Flink SQL : Interval Outer/Left Join not working as expected

classic Classic list List threaded Threaded
4 messages Options
Reply | Threaded
Open this post in threaded view
|

Flink SQL : Interval Outer/Left Join not working as expected

Aneesha Kaushal-2
Hi, 

I am doing a simple POC using Flink SQL and I am facing some issues with Interval Join. 

Use Case: I have two Kafka streams and using Flink SQL interval join I want to remove rows from stream 1(abandoned_user_visits) that are present in stream 2(orders) within some time interval.

Data:
1) Abandoned user visits. Sample data:
{"key1": "123", "email": "[hidden email]", "abandoned_pids": [674378611, 1754171520], "ts": "2021-03-18 11:00:00.208"}
{"key1": "234", "email": "[hidden email]", "abandoned_pids": [1942367711], "ts": "2021-03-18 11:45:00.208"}
{"
key1": "123", "email": "[hidden email]", "abandoned_pids": [1754171520], "ts": "2021-03-18 12:00:00.208"}
{"
key1": "234", "email": "[hidden email]", "abandoned_pids": [1942367711], "ts": "2021-03-18 12:45:00.208"}

2) User order stream
{"key1": "234", "email": "[hidden email]", "pids": [1754171520], "ts": "2021-03-18 11:55:00.208"}
{"key1": "123", "email": "[hidden email]", "pids": [674378611, 1754171520], "ts": "2021-03-18 12:10:00.208"}

When I try to push the above records to Kafka and select from the below VIEW. I get the result that is actually an INNER join(not OUTER join). 
I even tried posting just one record to stream(1) and no record to stream (2), expecting that that record should be emitted. But nothing was emitted.
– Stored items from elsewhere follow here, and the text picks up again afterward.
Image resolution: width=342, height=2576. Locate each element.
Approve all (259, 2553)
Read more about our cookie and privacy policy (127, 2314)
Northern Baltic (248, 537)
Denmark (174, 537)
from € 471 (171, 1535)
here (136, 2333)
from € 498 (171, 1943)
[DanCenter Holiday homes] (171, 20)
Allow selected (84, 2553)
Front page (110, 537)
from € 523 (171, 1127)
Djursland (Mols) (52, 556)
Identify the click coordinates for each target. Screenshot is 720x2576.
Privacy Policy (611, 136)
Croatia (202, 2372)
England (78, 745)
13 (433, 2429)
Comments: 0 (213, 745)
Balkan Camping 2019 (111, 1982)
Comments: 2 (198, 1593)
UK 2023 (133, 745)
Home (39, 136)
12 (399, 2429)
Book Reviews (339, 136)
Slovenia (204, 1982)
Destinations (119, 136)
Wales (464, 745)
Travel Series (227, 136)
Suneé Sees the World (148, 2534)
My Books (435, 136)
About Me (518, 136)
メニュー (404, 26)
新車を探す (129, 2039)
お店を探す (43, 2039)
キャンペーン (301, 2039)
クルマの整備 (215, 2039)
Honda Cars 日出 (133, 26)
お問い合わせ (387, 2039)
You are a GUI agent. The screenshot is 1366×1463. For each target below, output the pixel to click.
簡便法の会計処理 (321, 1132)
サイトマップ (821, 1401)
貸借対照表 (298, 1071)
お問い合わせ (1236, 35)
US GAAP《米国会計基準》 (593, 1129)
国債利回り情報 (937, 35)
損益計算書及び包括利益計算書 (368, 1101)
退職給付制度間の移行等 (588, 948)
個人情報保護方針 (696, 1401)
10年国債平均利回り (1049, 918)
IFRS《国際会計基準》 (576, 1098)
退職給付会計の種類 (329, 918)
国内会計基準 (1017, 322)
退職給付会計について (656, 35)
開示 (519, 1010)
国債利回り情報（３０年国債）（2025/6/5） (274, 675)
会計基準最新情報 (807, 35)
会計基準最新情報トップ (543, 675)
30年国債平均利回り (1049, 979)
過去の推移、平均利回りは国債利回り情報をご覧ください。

What was interesting is when I use the processing time instead of event time, I get the results as expected.   

Tables and Views used: 
CREATE TABLE abandoned_visits (
        key1 STRING
      , email STRING
      , ts TIMESTAMP(3)
      , abandoned_pids ARRAY<BIGINT>
      , WATERMARK FOR ts AS ts
)
WITH (
  'connector' = 'kafka',
  'topic' = 'abandoned-visits', 
  'properties.bootstrap.servers' = '...', 
  'format' = 'json'
);

 
CREATE TABLE orders (
        key1 STRING
      , email STRING
      , ts TIMESTAMP(3)
      , pids ARRAY<BIGINT>
      , WATERMARK FOR ts AS ts
)
WITH (
    'connector' = 'kafka',
    'topic'     = 'orders',
    'properties.bootstrap.servers' = '...',
    'format'    = 'json'
);


CREATE VIEW abandoned_visits_with_no_orders AS
  SELECT
      av.key1
    , av.email
    , av.abandoned_pids
    , FLOOR(av.ts TO MINUTE)    AS visit_timestamp
    , FLOOR(o.ts TO MINUTE)     AS order_timestamp
    , o.email                   AS order_email
  FROM abandoned_visits av
  FULL OUTER JOIN orders o
  ON  av.key1 = o.key1
  AND av.email = o.email
  AND o.ts BETWEEN av.ts - INTERVAL '30' MINUTE AND av.ts + INTERVAL '30' MINUTE
--  WHERE
--    o.email IS NULL                                  // Commented this out so as to get something in result
;
  
Result: 
select * from abandoned_visits_with_no_orders;  

This gives a result the same as an inner join. It doesn't have rows with NULL order data.
I would appreciate any help. 

Thanks,
Aneesha

Reply | Threaded
Open this post in threaded view
|

Re: Flink SQL : Interval Outer/Left Join not working as expected

Benchao Li-2
Hi Aneesha,

For the interval join operator will output the data with NULL when it confirms that
there will no data coming before the watermark.
And there is an optimization for reducing state access, which may add more time 
to trigger the output of these data.
For your case, it's almost 30 + 30 = 60 min. Did you wait that long to check the output?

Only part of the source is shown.